START GIVEN DATA

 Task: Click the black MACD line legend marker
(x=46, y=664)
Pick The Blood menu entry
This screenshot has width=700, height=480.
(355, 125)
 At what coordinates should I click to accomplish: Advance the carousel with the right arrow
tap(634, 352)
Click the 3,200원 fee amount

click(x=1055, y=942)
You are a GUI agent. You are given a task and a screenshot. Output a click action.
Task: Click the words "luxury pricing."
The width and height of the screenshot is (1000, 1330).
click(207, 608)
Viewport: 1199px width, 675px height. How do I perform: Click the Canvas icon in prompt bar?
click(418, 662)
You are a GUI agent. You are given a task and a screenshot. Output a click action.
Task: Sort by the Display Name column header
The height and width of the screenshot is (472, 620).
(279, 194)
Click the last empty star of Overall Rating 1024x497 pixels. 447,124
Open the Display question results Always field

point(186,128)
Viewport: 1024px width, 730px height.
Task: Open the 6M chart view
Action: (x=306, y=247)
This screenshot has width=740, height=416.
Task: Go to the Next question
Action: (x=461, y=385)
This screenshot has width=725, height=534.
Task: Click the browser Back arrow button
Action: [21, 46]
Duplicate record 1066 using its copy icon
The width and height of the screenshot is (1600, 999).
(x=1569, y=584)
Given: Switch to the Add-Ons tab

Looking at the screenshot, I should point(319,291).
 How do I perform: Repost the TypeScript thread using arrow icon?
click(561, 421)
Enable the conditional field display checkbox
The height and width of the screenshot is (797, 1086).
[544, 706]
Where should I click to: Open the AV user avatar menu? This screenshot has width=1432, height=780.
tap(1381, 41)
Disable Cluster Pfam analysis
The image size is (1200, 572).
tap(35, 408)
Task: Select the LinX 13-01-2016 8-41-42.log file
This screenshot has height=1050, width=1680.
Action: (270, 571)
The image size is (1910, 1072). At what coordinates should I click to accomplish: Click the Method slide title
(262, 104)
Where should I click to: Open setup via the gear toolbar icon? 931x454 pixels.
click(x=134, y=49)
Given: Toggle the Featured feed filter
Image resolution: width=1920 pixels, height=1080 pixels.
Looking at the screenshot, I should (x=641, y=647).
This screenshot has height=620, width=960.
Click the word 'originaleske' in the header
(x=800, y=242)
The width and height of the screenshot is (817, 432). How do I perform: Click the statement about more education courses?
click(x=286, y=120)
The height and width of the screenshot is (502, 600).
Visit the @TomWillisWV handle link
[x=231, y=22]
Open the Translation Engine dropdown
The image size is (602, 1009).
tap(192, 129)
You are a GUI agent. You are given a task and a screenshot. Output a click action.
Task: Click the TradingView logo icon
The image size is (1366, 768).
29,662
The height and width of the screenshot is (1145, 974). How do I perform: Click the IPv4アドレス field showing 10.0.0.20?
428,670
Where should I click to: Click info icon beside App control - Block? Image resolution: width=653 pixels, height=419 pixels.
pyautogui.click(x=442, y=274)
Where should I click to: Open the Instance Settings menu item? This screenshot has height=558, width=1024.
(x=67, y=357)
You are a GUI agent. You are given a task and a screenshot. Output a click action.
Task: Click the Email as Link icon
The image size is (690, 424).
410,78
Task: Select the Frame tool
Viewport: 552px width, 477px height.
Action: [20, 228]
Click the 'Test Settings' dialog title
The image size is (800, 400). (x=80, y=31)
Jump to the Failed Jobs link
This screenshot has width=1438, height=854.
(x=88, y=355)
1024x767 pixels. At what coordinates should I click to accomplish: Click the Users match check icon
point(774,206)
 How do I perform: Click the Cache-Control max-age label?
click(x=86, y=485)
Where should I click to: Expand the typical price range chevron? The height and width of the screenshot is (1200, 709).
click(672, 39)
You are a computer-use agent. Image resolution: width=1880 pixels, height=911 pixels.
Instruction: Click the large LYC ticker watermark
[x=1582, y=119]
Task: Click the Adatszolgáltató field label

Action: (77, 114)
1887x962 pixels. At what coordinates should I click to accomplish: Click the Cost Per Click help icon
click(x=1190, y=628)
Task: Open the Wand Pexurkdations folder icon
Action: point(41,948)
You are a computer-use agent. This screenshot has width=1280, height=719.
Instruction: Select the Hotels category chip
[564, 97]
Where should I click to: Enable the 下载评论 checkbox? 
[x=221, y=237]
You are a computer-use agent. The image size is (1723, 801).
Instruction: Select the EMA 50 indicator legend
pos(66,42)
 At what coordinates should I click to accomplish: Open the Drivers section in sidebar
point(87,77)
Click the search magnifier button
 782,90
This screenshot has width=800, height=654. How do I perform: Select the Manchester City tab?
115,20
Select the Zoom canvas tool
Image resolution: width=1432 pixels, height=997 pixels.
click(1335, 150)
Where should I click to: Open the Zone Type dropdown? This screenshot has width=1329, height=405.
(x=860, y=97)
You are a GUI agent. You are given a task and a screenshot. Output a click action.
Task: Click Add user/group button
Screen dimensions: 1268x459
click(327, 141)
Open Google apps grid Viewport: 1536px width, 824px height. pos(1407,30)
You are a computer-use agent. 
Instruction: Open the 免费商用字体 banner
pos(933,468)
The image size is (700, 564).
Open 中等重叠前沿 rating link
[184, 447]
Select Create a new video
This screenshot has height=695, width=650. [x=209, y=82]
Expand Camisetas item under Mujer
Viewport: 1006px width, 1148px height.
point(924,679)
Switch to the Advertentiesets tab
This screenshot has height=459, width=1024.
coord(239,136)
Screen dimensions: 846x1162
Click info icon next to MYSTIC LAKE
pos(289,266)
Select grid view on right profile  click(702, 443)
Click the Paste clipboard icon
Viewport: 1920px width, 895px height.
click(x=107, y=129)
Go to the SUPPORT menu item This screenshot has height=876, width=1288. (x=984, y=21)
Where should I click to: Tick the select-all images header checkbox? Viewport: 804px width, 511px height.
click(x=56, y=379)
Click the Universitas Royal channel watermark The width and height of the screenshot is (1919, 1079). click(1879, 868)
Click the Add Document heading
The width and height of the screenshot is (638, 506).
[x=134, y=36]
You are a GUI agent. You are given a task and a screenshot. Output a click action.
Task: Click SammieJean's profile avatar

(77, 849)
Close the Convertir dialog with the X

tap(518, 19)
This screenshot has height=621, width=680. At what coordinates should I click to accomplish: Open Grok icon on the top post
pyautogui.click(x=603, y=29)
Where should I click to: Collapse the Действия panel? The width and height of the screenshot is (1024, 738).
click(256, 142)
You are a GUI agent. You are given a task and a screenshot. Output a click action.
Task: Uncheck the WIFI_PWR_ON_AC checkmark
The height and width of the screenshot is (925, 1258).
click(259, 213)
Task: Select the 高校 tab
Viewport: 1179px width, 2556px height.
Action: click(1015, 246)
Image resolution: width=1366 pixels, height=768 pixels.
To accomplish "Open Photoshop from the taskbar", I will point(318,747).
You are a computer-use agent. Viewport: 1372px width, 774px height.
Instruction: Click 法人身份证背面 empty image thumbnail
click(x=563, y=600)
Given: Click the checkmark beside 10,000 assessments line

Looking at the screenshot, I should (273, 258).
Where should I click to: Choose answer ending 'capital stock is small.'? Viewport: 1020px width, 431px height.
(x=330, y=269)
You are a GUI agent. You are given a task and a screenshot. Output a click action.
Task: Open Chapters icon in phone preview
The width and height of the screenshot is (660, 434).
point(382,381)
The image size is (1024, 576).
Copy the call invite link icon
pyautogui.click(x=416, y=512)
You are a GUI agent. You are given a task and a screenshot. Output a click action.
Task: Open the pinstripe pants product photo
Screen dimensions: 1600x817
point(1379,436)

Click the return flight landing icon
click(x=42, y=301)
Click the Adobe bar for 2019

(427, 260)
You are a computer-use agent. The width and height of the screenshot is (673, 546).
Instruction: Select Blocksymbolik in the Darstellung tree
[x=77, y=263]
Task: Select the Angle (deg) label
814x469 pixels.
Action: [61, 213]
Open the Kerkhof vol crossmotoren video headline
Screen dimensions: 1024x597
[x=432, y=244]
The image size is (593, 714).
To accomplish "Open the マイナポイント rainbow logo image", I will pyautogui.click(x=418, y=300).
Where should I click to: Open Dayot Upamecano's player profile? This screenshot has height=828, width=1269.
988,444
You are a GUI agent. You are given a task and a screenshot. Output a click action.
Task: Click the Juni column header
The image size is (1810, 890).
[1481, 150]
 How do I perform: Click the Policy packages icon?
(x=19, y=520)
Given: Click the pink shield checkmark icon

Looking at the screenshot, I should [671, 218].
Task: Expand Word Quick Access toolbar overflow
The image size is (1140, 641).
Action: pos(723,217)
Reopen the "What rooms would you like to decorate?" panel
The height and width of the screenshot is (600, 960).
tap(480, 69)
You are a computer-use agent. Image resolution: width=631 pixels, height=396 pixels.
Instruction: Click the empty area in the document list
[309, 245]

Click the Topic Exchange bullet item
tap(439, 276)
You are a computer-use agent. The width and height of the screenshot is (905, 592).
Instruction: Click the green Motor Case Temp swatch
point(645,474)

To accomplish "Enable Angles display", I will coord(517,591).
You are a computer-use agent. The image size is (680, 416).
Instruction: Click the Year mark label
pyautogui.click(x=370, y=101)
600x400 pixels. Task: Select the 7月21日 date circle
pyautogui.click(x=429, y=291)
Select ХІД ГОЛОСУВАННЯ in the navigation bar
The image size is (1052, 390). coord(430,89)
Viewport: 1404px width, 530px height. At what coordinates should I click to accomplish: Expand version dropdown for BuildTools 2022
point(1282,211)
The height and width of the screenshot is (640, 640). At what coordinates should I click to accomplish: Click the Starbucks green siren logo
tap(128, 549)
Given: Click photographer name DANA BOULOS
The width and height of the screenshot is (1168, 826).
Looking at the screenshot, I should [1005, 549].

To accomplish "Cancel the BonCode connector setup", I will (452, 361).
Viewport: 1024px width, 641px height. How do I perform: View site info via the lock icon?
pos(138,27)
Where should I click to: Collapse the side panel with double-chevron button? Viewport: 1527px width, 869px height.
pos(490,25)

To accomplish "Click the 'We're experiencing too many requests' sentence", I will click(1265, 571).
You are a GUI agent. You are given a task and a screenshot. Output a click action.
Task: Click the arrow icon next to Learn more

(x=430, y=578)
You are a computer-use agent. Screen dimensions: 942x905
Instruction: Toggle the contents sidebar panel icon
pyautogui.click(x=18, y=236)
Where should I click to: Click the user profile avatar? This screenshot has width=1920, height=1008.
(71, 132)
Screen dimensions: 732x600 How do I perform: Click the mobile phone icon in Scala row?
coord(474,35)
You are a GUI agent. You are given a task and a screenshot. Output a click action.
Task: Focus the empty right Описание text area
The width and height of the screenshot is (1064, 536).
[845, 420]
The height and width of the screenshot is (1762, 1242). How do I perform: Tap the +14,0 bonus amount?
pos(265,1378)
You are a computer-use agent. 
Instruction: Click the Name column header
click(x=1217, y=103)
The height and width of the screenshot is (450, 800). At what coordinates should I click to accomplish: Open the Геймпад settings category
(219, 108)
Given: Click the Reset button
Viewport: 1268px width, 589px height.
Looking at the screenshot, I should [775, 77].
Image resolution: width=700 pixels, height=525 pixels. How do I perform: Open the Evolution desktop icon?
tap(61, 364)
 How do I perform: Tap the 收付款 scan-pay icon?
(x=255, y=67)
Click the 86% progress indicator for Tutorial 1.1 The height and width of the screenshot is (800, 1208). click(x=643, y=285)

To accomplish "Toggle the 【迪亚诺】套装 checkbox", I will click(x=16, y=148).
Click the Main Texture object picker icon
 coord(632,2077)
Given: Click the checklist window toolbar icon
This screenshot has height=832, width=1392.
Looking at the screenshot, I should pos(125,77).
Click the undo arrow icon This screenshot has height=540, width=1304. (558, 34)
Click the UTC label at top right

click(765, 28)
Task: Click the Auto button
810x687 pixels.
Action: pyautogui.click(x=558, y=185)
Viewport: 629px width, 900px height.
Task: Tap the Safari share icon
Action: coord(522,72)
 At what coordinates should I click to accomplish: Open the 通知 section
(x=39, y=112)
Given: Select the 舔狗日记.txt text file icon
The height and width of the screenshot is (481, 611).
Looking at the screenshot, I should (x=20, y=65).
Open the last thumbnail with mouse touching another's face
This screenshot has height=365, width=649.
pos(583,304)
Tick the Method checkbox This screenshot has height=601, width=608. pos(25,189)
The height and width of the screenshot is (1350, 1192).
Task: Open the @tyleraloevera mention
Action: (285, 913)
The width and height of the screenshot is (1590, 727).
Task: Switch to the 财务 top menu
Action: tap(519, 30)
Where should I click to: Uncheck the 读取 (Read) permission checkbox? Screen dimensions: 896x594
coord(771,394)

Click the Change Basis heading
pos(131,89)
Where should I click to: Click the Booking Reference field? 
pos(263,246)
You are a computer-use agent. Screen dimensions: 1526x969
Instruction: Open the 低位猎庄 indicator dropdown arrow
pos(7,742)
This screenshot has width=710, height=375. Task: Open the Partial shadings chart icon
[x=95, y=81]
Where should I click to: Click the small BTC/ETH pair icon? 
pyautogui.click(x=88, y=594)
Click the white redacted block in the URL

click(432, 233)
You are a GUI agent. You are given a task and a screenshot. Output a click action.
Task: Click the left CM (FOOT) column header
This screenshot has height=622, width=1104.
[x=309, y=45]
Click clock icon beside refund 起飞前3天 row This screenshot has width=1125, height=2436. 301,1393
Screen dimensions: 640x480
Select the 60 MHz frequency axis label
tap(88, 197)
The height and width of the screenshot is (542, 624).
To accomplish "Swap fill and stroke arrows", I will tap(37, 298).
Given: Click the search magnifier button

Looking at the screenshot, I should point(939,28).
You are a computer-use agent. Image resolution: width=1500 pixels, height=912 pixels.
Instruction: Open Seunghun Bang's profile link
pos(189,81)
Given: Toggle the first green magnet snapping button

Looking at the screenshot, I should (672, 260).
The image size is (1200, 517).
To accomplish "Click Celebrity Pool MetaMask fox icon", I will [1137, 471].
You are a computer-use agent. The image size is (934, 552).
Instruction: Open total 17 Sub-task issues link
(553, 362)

END GIVEN DATA

EXERCISE PROMPT: Check each line of the records above, and copy those that hold the word "grid".

EXERCISE RESPONSE:
Open Google apps grid Viewport: 1536px width, 824px height. pos(1407,30)
Select grid view on right profile  click(702, 443)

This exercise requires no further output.